**RECORDS FOR THE EXERCISE:**
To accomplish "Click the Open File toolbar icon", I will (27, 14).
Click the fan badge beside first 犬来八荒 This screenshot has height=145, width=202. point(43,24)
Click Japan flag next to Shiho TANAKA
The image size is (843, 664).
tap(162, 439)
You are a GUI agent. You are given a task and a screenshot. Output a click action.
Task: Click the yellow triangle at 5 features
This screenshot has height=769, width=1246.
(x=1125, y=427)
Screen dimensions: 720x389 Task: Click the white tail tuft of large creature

**TASK DESCRIPTION:** Would you output the full listing exactly as given?

**OUTPUT BELOW:**
To accomplish "Click the Open File toolbar icon", I will (27, 14).
Click the fan badge beside first 犬来八荒 This screenshot has height=145, width=202. point(43,24)
Click Japan flag next to Shiho TANAKA
The image size is (843, 664).
tap(162, 439)
You are a GUI agent. You are given a task and a screenshot. Output a click action.
Task: Click the yellow triangle at 5 features
This screenshot has height=769, width=1246.
(x=1125, y=427)
Screen dimensions: 720x389 Task: Click the white tail tuft of large creature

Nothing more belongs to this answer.